I watched videos from the Mongo Moscow conference . Here are the theses about the possibilities left over from what was viewed. The translation was not so hot, looked at English, could make a mess of something. I tried to be objective, if it didn't work out - write :)
The data in MongoDB is a list of JSON hashes, with nested arrays and hashes.
A document is one such hash.
Therefore, there is no ALTER TABLE - the record structures are independent of each other.
Collations are now poorly supported, UTF is good.
Hit the syntax in some places: In MongoDB, write 'db.schema.find ({"s", {$ gt: "a"}}) "instead of' where s>" a '.
No transactions. But operations with documents are guaranteed to be atomic.
When you call getLastError, it checks to see if an error has occurred. In safe mode (in many drivers is the default) is called after each entry. You can call less often - less overhead, but in case of an error you will have to rewrite a stack of records immediately.
getLastError can not be expected from all servers, but only from a few.
They propose to create documents rather complicated (for example, one document is a blog with nested posts, each with a nested comment tree). This is a bad idea - the load on one element can become critically large.
No JOIN. Just create a data structure so that you do not need it. Mice, become hedgehogs.
There is replication, replication log (I do not know, binary or command).
If the replication master has died, a new one will be selected among the slaves in 10–20 s.
There are shards. By ranges, not by hashes. Ranges for each shard are set in the config.

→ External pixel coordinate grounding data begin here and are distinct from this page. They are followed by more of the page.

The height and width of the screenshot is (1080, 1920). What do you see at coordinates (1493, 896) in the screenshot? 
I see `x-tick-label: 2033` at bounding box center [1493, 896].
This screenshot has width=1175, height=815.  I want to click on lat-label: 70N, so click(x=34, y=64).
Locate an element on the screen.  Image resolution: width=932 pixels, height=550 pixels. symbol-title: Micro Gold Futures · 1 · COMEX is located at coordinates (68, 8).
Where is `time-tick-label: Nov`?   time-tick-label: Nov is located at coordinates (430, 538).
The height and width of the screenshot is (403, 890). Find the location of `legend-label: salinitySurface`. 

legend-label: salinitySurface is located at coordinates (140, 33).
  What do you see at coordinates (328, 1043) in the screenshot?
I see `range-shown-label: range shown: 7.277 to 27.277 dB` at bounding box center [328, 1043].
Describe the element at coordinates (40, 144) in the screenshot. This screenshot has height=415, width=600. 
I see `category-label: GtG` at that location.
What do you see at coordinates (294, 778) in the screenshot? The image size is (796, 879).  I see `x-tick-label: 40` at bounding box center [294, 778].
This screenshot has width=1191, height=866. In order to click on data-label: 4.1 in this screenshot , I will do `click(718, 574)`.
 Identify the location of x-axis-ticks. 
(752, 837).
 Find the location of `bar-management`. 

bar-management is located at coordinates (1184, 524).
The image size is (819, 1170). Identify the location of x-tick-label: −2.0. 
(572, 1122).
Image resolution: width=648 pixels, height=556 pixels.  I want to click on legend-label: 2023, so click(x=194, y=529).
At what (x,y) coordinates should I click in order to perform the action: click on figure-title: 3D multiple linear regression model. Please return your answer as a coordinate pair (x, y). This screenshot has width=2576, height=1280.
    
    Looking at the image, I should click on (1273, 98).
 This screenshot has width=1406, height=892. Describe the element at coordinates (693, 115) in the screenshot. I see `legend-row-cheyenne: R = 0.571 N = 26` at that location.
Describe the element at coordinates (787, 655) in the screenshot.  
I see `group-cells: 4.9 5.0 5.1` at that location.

Resharing is carried out by adjusting these ranges. At the same time, records for variable shards are blocked for the duration of the transfer.
The data in the stack is divided into chunks of approximately 200M each.
There is a MapReduce interface, but only a glimpse is mentioned about it.
There are spatial indexes.
There is mmapped storage with customizable fsync frequency.
It seemed that they only kept the indexes in memory, but perhaps this was not the case. I would not want to.
Indices are some trees similar to B-tree. It is better to periodically rebuild them, but since version 1.8, it is quite rare.
Interesting - in the query filters, you can set the condition $ where and write the filter condition in JS in it.
True, the indexes will not be used (still).
There are sparse indexes - if the attribute is specified only for a small number of documents, only they will get into the index.
Covered indexes are IOT, i.e. The index contains other attributes so that the query can return results using only the data from the index, without access to the chunks with the documents.
One entry in the index - about 40 bytes overhead.
Empirical query optimizer that alarming.
Optimizes the ratio of index scan to the number of returned documents.
In any case, the used index can be specified in the hint.